§ **Work instructions**
Copy the material below word for word, leaving out the pictures.

§ **Records shown**
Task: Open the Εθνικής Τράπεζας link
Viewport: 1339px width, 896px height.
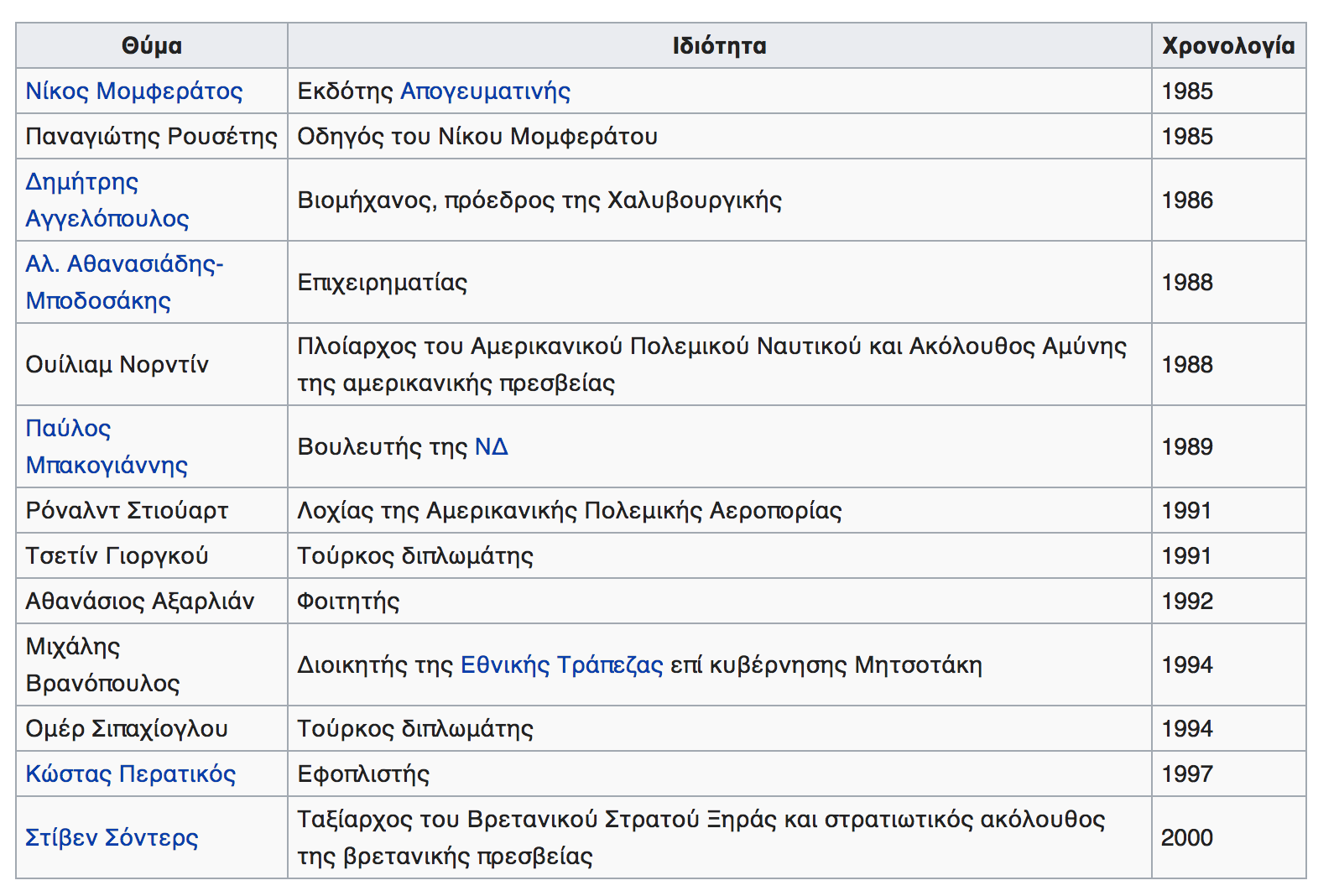Action: [x=562, y=664]

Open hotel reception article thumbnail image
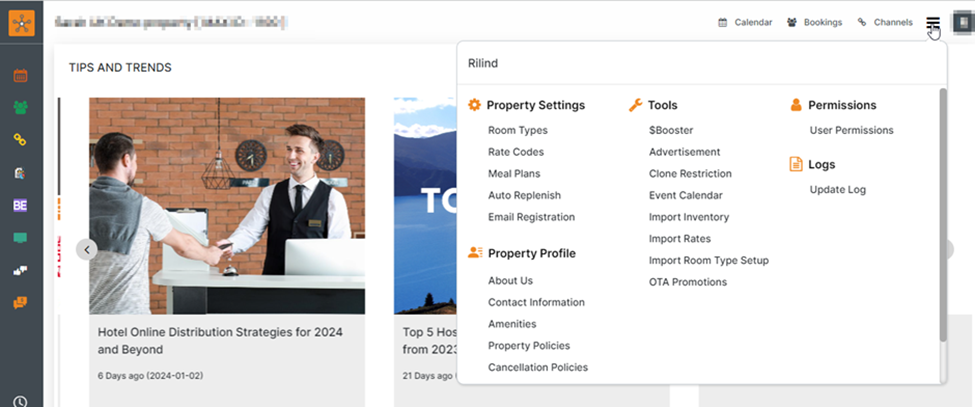click(x=227, y=206)
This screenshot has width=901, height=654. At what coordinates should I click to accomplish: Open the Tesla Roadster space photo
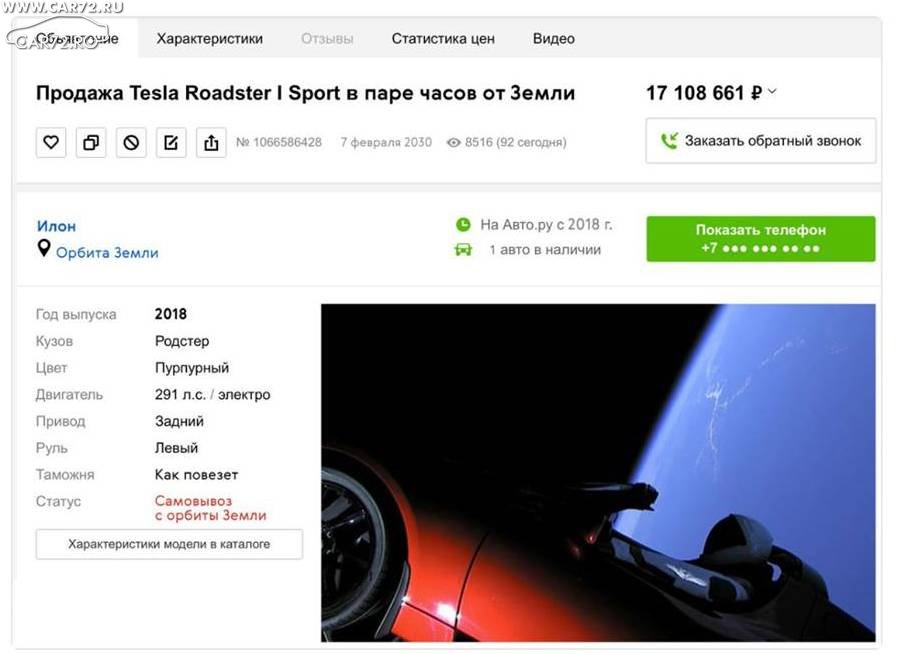[x=598, y=473]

§ **Written response**
Task: Open the Εθνικής Τράπεζας link
Viewport: 1339px width, 896px height.
Action: [x=562, y=664]

Open hotel reception article thumbnail image
click(x=227, y=206)
This screenshot has width=901, height=654. At what coordinates should I click to accomplish: Open the Tesla Roadster space photo
[x=598, y=473]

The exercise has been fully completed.